* Begin PROVIDED RECORDS *

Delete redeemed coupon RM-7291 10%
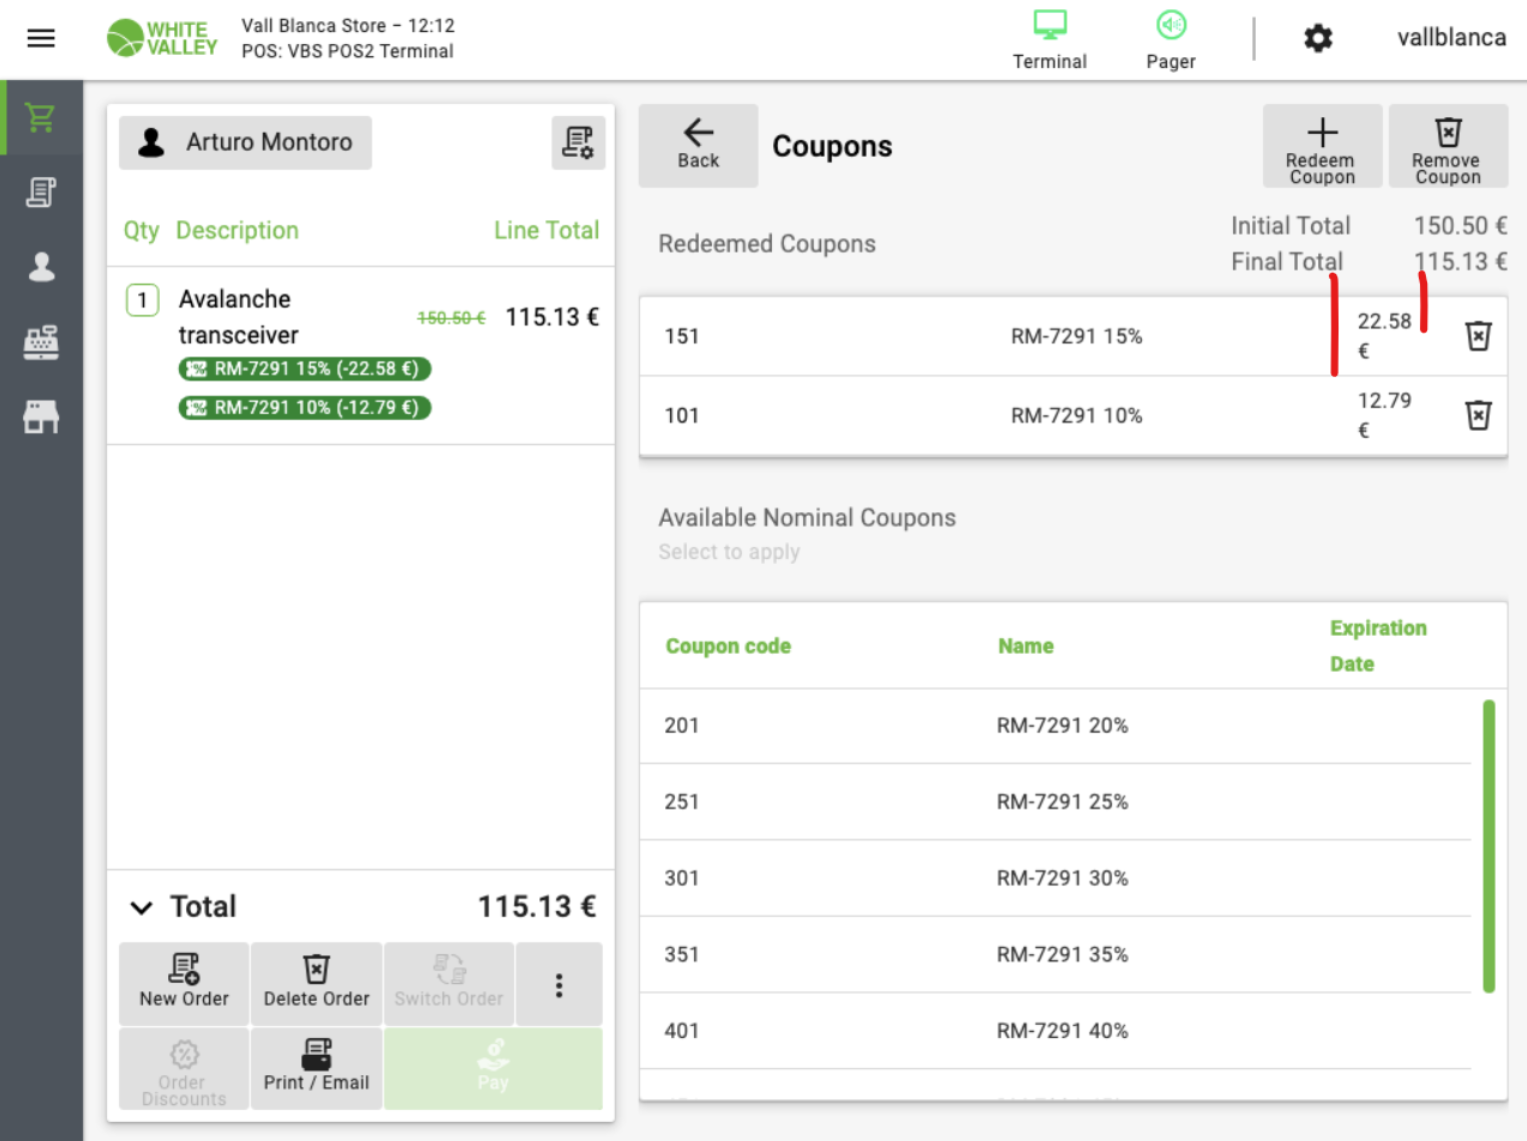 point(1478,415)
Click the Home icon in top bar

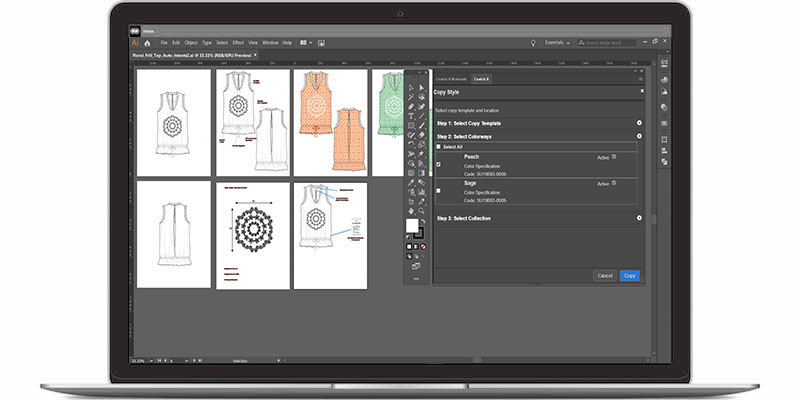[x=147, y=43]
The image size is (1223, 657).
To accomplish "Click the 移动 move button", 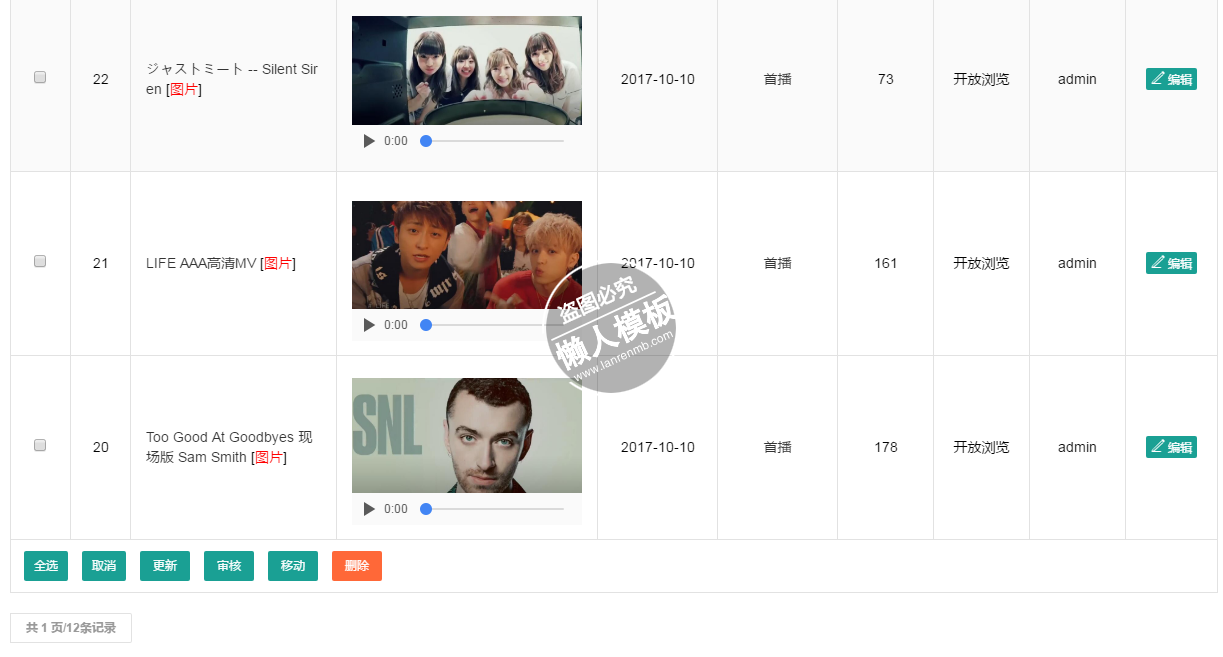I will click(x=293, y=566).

* End PROVIDED RECORDS *
* Begin PROVIDED RECORDS *

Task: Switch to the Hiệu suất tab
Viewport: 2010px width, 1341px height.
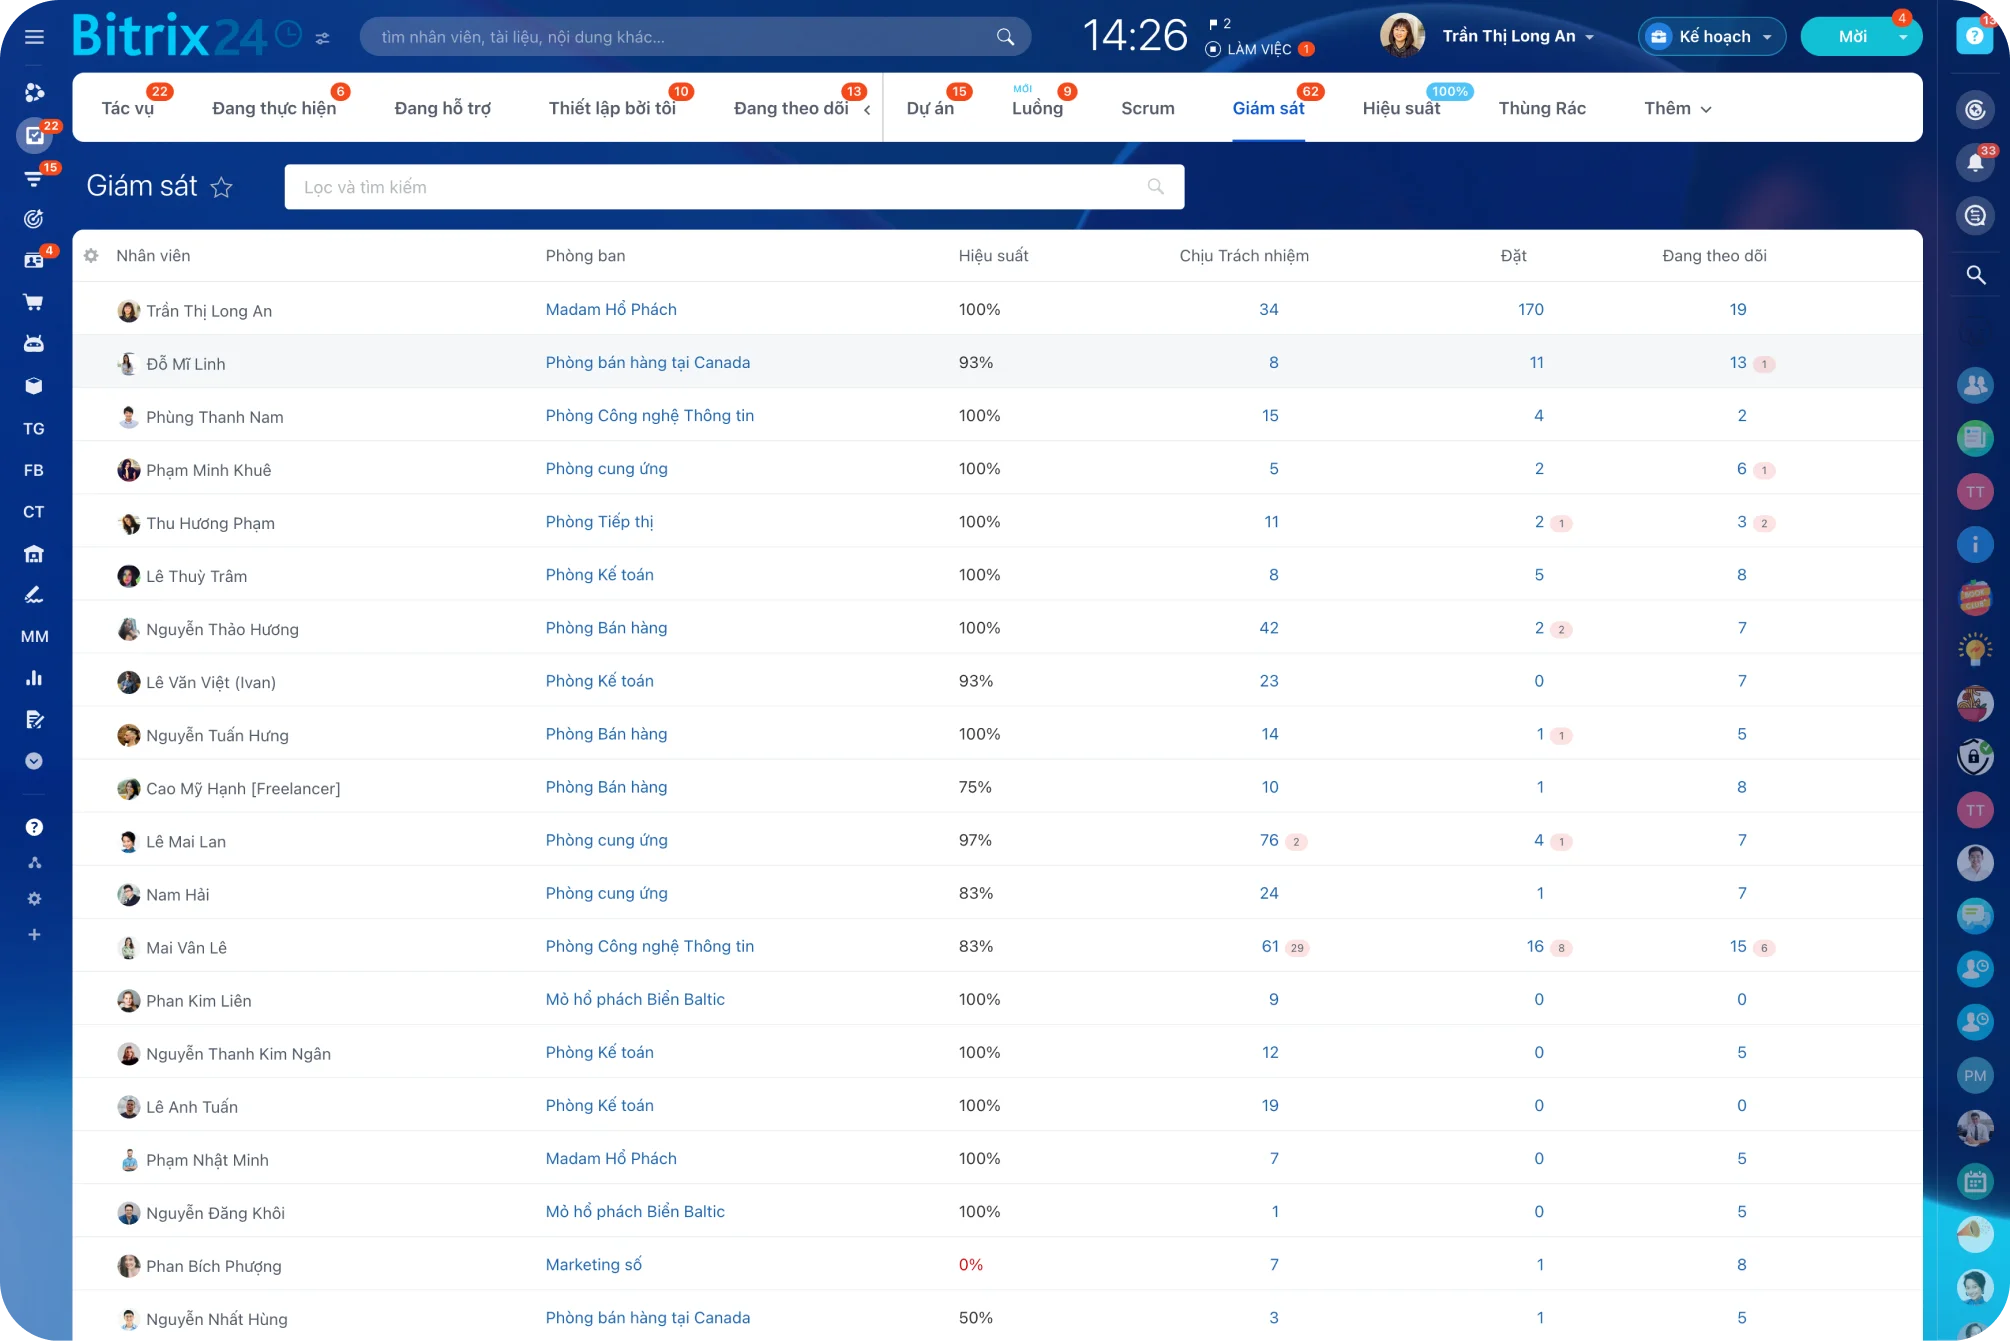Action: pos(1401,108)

* End PROVIDED RECORDS *

EXERCISE REQUIREMENTS
Copy the records from the line containing "Task: Switch to the Hiệu suất tab" through the line containing "Action: pos(1401,108)", inclusive, and switch "Viewport" to "Window size" while leaving everything else unchanged. Omit the pictures.

COMPLETED TASK
Task: Switch to the Hiệu suất tab
Window size: 2010px width, 1341px height.
Action: pos(1401,108)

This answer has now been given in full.